This work uses an interesting and distinct method based on AI to evaluate the performance of the submesoscale-permitting global model LLC4320. Different from traditional evaluation methods, the method is novel and related to AI. Also, this paper involves a lot of work and lots of data need to be processed and analyzed. Overall, I believe this paper is suitable for publication in the journal GMD. Anyway, I have some minor comments addressed below.
1) Title: after reading the title, my first expression is the important role of submesoscale structure that resolved in the model in the evaluation. However, after reading the abstract, I cannot find any statements that highlight the role of submesoscale. Could the authors make it clearer about this point?

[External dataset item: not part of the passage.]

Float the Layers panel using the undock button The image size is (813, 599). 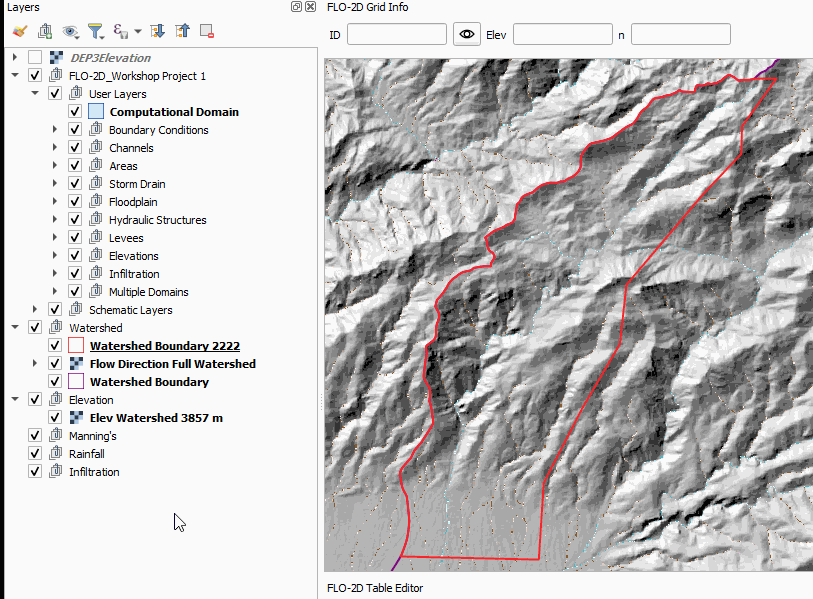tap(296, 7)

2) Line 10-20: here, the authors introduce the regional differences in the order of Gulf Stream, ACC, and Equatorial regions. But in the main text, the authors actually analyze them in Equatorial regions first, then ACC, and lastly Gulf Stream. To make it consistent, I would suggest the authors change the order here.
3) Line 220: is it possible to link the LL values to physical dynamic scales here? What does LL = -375 correspond to a spatial scale?
4) Line 260: the equation should be numbered. This is also true for the equations below.
5) Figure 10: is there any reason for the authors to choose the two regions to highlight the differences in the Equatorial region and the Southern ocean? It seems that these two are not the regions with the largest differences.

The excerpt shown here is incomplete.